Description of the task: Gather every line in the listing below that contains the word "accomplish".

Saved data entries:

********************

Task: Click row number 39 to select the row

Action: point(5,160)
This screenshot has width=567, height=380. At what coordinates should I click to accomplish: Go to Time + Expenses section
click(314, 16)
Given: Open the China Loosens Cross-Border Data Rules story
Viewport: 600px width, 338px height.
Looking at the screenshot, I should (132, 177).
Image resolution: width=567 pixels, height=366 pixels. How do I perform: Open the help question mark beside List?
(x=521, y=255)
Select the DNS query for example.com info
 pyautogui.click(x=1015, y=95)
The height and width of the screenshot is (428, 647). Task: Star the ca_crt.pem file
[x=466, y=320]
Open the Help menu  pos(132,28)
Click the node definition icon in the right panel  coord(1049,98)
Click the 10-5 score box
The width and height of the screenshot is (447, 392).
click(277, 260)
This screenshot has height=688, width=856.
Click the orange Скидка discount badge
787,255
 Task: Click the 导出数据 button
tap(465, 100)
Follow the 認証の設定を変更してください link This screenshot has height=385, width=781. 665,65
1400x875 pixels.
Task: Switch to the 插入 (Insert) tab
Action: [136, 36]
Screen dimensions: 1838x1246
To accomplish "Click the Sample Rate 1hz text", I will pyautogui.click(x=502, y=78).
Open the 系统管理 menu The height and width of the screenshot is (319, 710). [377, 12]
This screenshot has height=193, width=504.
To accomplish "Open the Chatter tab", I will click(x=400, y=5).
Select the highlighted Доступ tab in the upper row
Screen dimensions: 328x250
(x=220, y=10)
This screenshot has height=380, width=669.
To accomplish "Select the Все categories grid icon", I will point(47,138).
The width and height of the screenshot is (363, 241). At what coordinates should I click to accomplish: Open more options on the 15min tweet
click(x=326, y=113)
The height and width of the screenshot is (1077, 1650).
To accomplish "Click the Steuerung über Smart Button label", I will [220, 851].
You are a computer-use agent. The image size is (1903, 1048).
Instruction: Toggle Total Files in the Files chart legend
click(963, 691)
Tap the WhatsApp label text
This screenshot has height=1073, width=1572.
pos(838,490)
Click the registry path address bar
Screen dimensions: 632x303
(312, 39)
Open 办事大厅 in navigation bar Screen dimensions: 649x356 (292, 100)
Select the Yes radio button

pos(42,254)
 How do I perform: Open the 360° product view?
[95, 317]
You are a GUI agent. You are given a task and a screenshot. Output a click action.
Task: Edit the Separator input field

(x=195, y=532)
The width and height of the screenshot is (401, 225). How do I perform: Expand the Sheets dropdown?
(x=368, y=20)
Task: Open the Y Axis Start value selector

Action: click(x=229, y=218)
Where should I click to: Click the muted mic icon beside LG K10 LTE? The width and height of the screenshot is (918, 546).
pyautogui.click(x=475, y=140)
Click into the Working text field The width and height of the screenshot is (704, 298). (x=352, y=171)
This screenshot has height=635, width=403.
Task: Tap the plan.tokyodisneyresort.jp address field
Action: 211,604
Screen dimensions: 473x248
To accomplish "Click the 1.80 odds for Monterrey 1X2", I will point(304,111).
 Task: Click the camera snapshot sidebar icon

********************

Correct response:
This screenshot has width=567, height=380. At what coordinates should I click to accomplish: Go to Time + Expenses section
To accomplish "Click the Sample Rate 1hz text", I will pyautogui.click(x=502, y=78).
To accomplish "Open the Chatter tab", I will click(x=400, y=5).
To accomplish "Select the Все categories grid icon", I will point(47,138).
The width and height of the screenshot is (363, 241). At what coordinates should I click to accomplish: Open more options on the 15min tweet
To accomplish "Click the Steuerung über Smart Button label", I will [220, 851].
To accomplish "Click the 1.80 odds for Monterrey 1X2", I will point(304,111).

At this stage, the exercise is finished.